§ **YANG HARUS DIKERJAKAN**: Tolong tentukan apakah setiap pernyataan berikut sesuai dengan teks tentang multikulturalisme di bawah, dengan jawaban ya atau tidak disertai kutipan persis kata-kata penentunya dari teks. 1. Menurut Q.S. al-Hujurat ayat 13, Tuhan menciptakan laki-laki dan perempuan dengan derajat yang berbeda. 2. Umat manusia dijadikan bersuku-suku dan berbangsa-bangsa dengan tujuan untuk saling mengenal. 3. Nabi Saw sama sekali tidak menghadapi kendala dalam dakwahnya.

§ **SUMBER**:
==========
Kultur merupakan sesuatu yang dimiliki oleh sebuah komunitas yang berlaku dan megikat semua komponen didalamnya, maka multikulturalisme adalah jawaban untuk bertemunya antar kultur yang beragam dalam bingkai saling menghargai satu budaya dengan budaya yang berbeda.[14]
Multikulturalisme dapat ditemukan dalam beberapa penjelasan yang tertuang di dalam beberapa ayat al-Qur’an, diantaranya adalah terdapat dalam Q.S. al-Hujurat ayat 13. Di sana dikatakan, Tuhan menciptakan laki-laki dan perempuan tanpa membeda-bedakan derajatnya. Tuhan juga menjadikan umat manusia bersuku-suku, berbangsa-bangsa, dan berkelompok-kelompok. Semua dipandang sama oleh Tuhan. Tujuannya cuma satu: “li ta’arafu” (untuk saling mengenal satu sama lain secara baik).[15]
Meski begitu, dalam dakwahnya membumikan Islam yang rahmatal lil ‘alamin Nabi Saw bukan berarti tidak mengalami kendala. Dalam berbagai ayat al-Qur’an dijelaskan tentang kendala-kendala yang dihadapi Nabi dalam membangun masyarakat madani di Madinah.
==========
§ **MATERI YANG DIBERIKAN**:
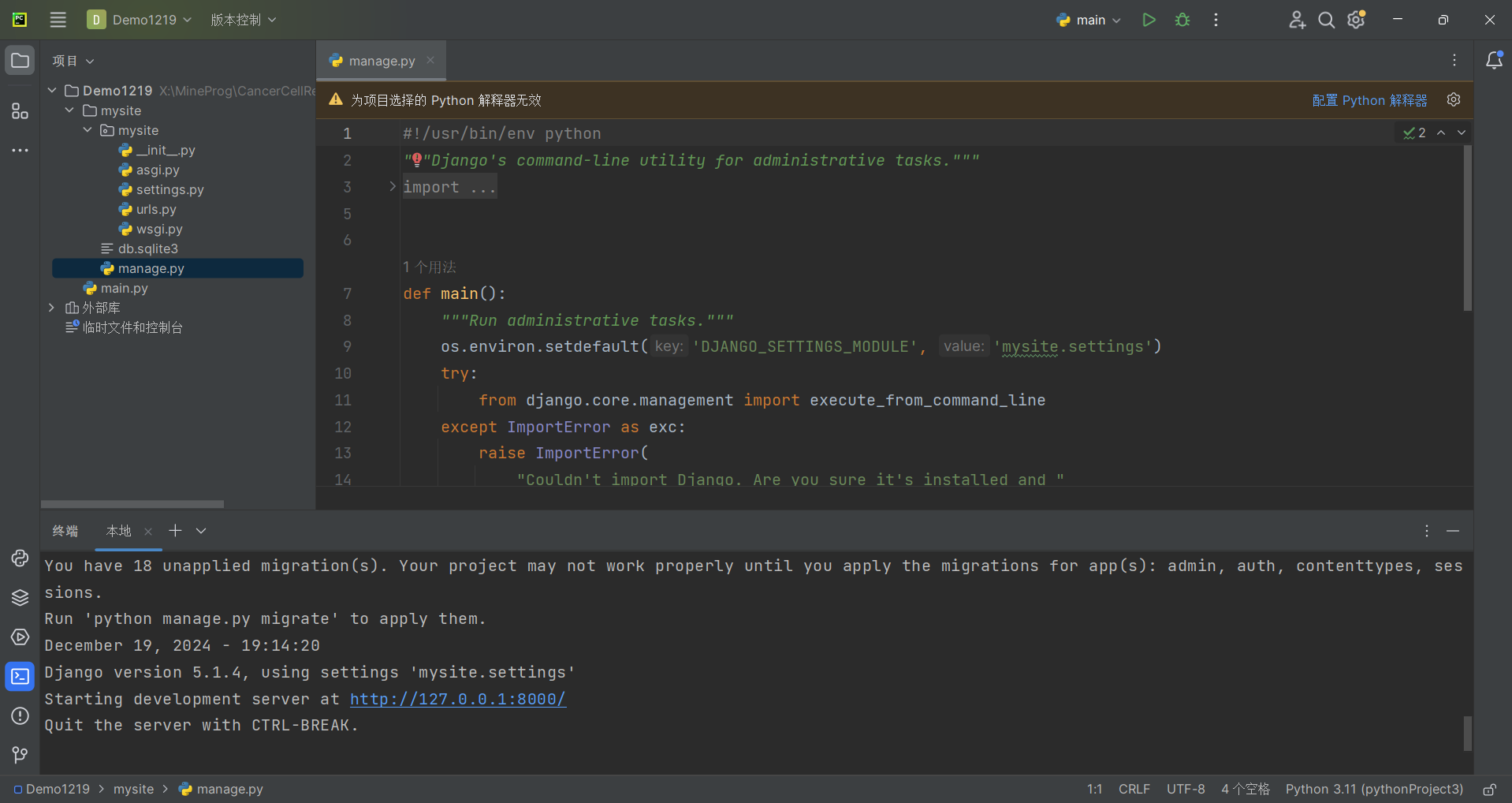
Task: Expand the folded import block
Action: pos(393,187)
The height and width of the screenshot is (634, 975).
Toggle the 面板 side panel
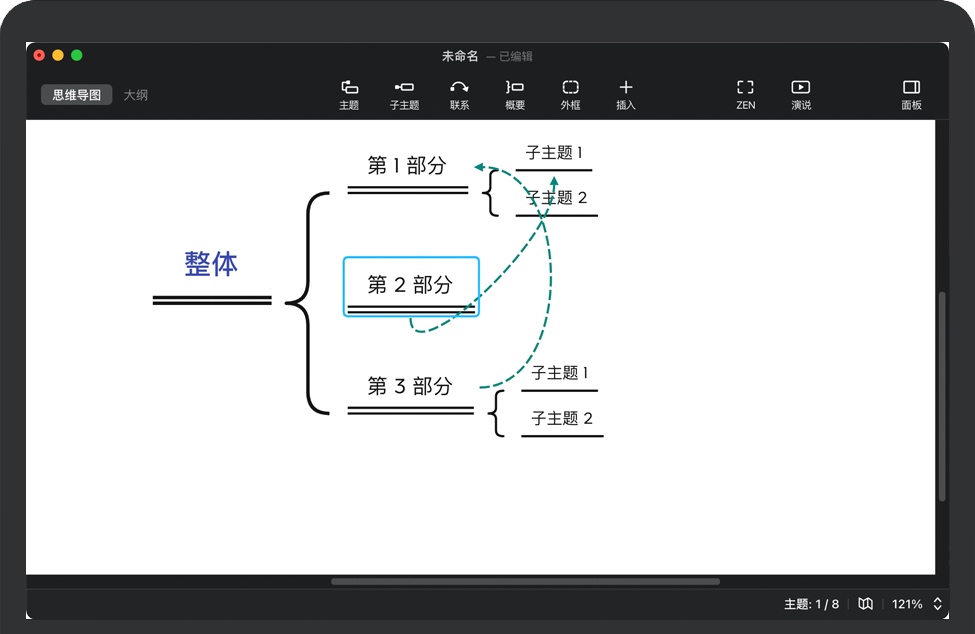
==========
§ **HASIL LATIHAN**:
1. Tidak: "Tuhan menciptakan laki-laki dan perempuan tanpa membeda-bedakan derajatnya."
2. Ya: "Tujuannya cuma satu: “li ta’arafu” (untuk saling mengenal satu sama lain secara baik)."
3. Tidak: "Nabi Saw bukan berarti tidak mengalami kendala."